EXTRACT -
- The Washington Times - Tuesday, October 1, 2019

Jury selection in the civil trial of pro-life activists who secretly filmed Planned Parenthood officials discussing the sale of fetal tissue begins Wednesday in San Francisco.

U.S. District Judge William Orrick has limited the scope of the trial to determining whether David Daleiden and Sandra Merritt committed fraud and trespassed when they presented themselves as fetal tissue harvester company officials in order to gain entry to medical conferences and interview Planned Parenthood employees in 2014.

Mr. Daleiden and Ms. Merritt, both members of the pro-life group Center for Medical Progress, in 2015 posted online videos of Planned Parenthood workers and officials discussing fetal tissue sales, an outlawed practice. The nation’s largest abortion provider filed the federal lawsuit in January 2016.

“It is not about the truth of whether plaintiffs profited from the sale of fetal tissue or otherwise violated the law in securing tissue for those programs,” Judge Orrick wrote in jury instructions. “It is not about whether any plaintiff actually engaged in illegal conduct. Those issues are a matter of dispute between the parties in the world outside this courtroom.”

In an interview with The Washington Times, Mr. Daleiden said the upcoming trial is about defending First Amendment rights in exposing the abortion industry.

“You know at the end of the day what’s happening here is that free speech and free reporting are going on trial in San Francisco,” said Mr. Daleiden, who founded the Center for Medical Progress in 2013.

Planned Parenthood originally had sought $20 million in damages for fraud and trespassing. In July, Judge Orrick reduced potential damages to $100,000, ruling that the reproductive health provider could not seek to bill Mr. Daleiden and his organization for the costs of security upgrades at clinics in the aftermath of the videos going viral.

“The case has been massively cut down in all directions, which has good and bad aspects to it,” Mr. Daleiden said. “Overall, it’s kind of a positive because it recognizes that this really isn’t a real lawsuit [and] that Planned Parenthood doesn’t really have a case.”

Planned Parenthood did not respond to a request for comment.

In its lawsuit, Planned Parenthood says the covertly filmed videos violate California’s law requiring consent by all parties to be recorded. It says the videos led to a 2015 shooting at a Planned Parenthood clinic in Colorado Springs, Colorado, where three people were killed and nine others were wounded.

Defense attorneys argue that Mr. Daleiden, Ms. Merritt and others were acting as investigative journalists who were working to inform law enforcement of wrongdoing by Planned Parenthood in trying to profit on the sale of fetal body parts. No criminal charges have been brought against the abortion provider.

According to Judge Orrick’s jury instructions, some legal issues already have been decided: The defendants are liable for trespassing and fraudulently breaking vendor agreements in their undercover work at the National Abortion Federation’s 2014 meeting in San Francisco. They interviewed Planned Parenthood doctors there and at restaurants in Los Angeles in 2014 and 2015.

The judge said the jury’s task will be to decide whether any harm came from the trespassing and whether any damages should be assessed.

According to preliminary court filings, both sides will be allowed to discuss in a limited manner the merits of research using fetal tissue. A tentative schedule shows that the first witness — an official with the National Abortion Federation — is expected to testify on Friday.

The civil trial is expected to last through early November.

A separate, criminal case against Mr. Daleiden also is headed to trial. The state of California has charged him with violating privacy and eavesdropping laws in secretly filming Planned Parenthood officials. Mr. Daleiden could face prison time in that case.

ASSIGNED TASK - Decide whether each statement agrees with the article and support each yes or no with the deciding words from the article. (a) Judge Orrick lowered the potential damages to $100,000. (b) Mr. Daleiden founded the Center for Medical Progress in 2015. (c) Criminal charges have been filed against Planned Parenthood. Rely only on the article.

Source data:
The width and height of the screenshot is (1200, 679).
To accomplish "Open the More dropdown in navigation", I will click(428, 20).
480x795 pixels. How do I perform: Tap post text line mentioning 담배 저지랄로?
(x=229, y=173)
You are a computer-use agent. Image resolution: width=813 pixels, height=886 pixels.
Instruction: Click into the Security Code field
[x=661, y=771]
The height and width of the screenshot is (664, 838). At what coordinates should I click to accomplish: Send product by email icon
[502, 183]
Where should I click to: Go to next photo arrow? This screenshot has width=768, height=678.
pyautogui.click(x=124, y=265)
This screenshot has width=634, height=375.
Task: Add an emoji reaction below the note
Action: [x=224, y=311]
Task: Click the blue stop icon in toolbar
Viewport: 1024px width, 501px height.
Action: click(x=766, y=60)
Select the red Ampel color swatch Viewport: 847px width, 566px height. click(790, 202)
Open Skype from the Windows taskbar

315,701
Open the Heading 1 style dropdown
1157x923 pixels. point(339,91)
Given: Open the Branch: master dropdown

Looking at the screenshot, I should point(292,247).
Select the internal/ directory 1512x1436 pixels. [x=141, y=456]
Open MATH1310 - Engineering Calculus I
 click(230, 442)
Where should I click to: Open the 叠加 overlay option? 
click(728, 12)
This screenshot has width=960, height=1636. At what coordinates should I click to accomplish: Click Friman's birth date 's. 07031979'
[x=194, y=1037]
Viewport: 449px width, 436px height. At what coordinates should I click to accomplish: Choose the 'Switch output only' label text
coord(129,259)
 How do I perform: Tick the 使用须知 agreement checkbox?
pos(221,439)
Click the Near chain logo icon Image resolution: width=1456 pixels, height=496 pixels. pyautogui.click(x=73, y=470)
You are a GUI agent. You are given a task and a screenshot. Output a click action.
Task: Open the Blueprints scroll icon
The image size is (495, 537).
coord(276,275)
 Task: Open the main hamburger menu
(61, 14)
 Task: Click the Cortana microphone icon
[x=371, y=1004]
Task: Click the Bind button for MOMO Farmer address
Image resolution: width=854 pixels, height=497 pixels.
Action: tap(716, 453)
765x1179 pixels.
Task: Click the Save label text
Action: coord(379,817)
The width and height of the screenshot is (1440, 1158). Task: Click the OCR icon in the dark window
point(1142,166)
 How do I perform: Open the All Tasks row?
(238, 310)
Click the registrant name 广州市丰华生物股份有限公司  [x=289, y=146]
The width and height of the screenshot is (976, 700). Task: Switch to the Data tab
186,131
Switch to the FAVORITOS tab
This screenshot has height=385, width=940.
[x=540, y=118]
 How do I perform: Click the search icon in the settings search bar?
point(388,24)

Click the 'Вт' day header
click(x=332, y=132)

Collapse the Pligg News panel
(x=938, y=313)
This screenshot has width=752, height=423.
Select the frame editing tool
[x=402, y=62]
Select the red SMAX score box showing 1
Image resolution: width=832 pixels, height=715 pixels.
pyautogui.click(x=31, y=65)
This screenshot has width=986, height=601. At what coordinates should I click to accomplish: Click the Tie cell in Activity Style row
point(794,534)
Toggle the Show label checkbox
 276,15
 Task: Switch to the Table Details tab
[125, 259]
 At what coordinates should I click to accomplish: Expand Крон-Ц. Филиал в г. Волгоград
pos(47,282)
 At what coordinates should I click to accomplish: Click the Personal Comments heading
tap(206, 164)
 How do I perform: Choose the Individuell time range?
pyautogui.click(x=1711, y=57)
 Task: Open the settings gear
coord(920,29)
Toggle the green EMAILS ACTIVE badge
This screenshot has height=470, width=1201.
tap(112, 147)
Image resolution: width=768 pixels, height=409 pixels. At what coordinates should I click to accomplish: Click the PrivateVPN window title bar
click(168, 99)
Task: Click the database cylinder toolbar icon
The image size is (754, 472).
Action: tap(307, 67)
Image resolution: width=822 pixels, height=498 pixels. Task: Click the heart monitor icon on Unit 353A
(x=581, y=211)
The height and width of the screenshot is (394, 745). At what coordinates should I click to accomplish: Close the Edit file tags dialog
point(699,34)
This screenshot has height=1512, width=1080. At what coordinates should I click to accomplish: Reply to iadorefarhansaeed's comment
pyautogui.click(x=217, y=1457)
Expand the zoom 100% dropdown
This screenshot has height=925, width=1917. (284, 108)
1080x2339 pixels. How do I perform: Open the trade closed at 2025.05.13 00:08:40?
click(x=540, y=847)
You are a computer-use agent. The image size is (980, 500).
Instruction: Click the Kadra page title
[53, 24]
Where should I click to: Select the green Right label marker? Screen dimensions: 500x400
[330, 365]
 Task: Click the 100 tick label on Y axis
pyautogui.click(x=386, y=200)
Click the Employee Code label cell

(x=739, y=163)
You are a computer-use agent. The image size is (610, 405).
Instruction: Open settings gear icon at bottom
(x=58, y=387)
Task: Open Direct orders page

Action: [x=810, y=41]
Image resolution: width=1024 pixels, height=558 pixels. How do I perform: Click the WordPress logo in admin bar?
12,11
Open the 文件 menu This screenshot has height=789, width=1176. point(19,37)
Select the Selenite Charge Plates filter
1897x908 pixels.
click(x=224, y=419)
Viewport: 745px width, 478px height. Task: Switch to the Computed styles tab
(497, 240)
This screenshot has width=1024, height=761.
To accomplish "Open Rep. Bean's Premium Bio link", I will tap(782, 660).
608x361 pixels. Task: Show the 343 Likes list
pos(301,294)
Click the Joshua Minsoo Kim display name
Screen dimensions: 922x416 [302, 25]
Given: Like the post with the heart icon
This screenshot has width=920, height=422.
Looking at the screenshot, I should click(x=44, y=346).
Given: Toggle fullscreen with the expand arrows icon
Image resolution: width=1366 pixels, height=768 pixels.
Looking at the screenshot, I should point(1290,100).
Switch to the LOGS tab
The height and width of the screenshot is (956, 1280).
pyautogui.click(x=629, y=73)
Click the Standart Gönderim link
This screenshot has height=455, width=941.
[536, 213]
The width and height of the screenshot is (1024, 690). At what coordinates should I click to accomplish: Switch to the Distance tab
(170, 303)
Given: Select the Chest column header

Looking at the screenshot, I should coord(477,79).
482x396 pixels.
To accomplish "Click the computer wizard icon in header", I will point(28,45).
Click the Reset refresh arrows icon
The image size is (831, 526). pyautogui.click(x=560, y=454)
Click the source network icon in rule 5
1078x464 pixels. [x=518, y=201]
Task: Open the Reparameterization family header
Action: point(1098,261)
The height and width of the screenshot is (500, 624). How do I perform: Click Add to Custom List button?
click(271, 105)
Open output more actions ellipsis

SOLUTION FOR THIS TASK -
(a) Yes: "In July, Judge Orrick reduced potential damages to $100,000"
(b) No: "who founded the Center for Medical Progress in 2013"
(c) No: "No criminal charges have been brought against the abortion provider."